In your case, A, as I am sure you know your translocation (which presumably occurred at your conception or when one of your ancestors was conceived) you are entirely normal. It also figures that people like you with a balanced translocation will often finally have a successful conception but having repeated miscarriages takes a severe toll and few people want to contemplate this. It is also true that because it may make it more difficult to conceive in the first place, this agonising wait for a child becomes unbearable. Incidentally it is said that translocations between certain chromosomes make a miscarriage more likely. But I do not know the precise nature if your translocation so I cannot advise you on this. In my view a consultation with a genetic counsellor could be very helpful, and I would strongly advise this.
Until the Genesis Research Trust uniquely funded work in this field, the only ‘treatment’ for people like you was to keep trying to get pregnant and face the deeply unpleasant prospect of complete sterility or the regular misery of miscarriages. In the late 1980s, the Trust funded research into preimplantation genetic diagnosis and the first babies, free of a gene defect, were born in 1990. Then we expanded this research to help people specifically with translocations and the first babies were born a year or so later. So it is now possible to screen the chromosomes of embryos shortly after fertilisation. The doctors can avoid transferring those with a clear chromosome abnormality as a result of one other parent having a balanced translocation, and the success rate is really quite good. The problem is the screening is quite specialised and the clinics that do it charge quite a lot of money.

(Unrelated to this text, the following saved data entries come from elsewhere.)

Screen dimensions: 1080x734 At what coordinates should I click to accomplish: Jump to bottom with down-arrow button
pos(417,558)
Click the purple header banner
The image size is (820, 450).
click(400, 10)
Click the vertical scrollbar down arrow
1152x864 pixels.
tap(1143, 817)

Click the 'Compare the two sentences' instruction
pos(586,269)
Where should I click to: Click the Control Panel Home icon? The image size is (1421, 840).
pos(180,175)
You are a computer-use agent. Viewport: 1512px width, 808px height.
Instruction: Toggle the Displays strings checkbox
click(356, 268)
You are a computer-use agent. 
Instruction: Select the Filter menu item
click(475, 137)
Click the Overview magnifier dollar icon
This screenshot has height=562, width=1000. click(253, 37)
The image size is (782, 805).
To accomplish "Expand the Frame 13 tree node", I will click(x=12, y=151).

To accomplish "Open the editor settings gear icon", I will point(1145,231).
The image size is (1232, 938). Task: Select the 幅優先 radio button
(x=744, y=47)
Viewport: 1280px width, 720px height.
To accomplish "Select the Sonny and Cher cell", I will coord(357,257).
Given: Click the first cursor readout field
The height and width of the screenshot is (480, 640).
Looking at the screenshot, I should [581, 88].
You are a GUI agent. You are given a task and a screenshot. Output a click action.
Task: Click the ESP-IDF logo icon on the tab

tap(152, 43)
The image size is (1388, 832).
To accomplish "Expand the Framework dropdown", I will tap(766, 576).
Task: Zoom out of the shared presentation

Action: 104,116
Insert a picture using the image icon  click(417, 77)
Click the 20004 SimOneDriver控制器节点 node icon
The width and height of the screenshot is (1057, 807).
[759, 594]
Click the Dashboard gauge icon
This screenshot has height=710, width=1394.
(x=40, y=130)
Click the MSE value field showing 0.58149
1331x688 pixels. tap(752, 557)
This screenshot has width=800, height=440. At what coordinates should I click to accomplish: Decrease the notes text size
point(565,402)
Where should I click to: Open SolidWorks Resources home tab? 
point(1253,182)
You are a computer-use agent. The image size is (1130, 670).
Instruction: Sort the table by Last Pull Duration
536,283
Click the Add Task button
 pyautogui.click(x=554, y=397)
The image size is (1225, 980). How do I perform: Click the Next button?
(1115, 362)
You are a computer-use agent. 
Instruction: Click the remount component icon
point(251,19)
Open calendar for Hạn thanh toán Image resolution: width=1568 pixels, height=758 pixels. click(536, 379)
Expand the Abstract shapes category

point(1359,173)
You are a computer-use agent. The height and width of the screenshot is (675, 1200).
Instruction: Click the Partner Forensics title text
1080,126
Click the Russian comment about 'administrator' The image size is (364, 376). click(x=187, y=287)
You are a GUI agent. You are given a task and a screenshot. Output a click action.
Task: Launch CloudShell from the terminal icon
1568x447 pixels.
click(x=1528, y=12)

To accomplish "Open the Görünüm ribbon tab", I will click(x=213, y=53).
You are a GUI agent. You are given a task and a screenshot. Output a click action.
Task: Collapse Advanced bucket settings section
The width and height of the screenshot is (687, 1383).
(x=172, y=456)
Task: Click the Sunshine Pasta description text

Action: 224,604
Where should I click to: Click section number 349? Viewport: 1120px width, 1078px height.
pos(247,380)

The alternatives which may be offered include blastocyst transfer, rather than transfer of an embryo at an earlier stage, as there are unconfirmed reports that this itself makes the likelihood of transferring a less viable embryo likely. When the male parent has the chromosome translocation, some clinics have tried filtering the sperm, but it isn’t clear to me how successful this is, and in any case this would not be applicable in your case.
There is certainly no reason not to take folic acid (though I doubt this will make much difference) and I don’t follow why you were advised to take aspirin. But my feeling is that the IVF route may well be worth considering in your case – it may depend on the precise position of the translocation and also whether the clinic has the advanced technology available to screen for the translocation present in your case. The technology is getting more and more advanced and bit is now possible to map virtually the entire genetic background of an embryo so there is hope in your case.
I am sorry that this letter is so long but I hope it is helpful to you and indeed, anybody else reading it.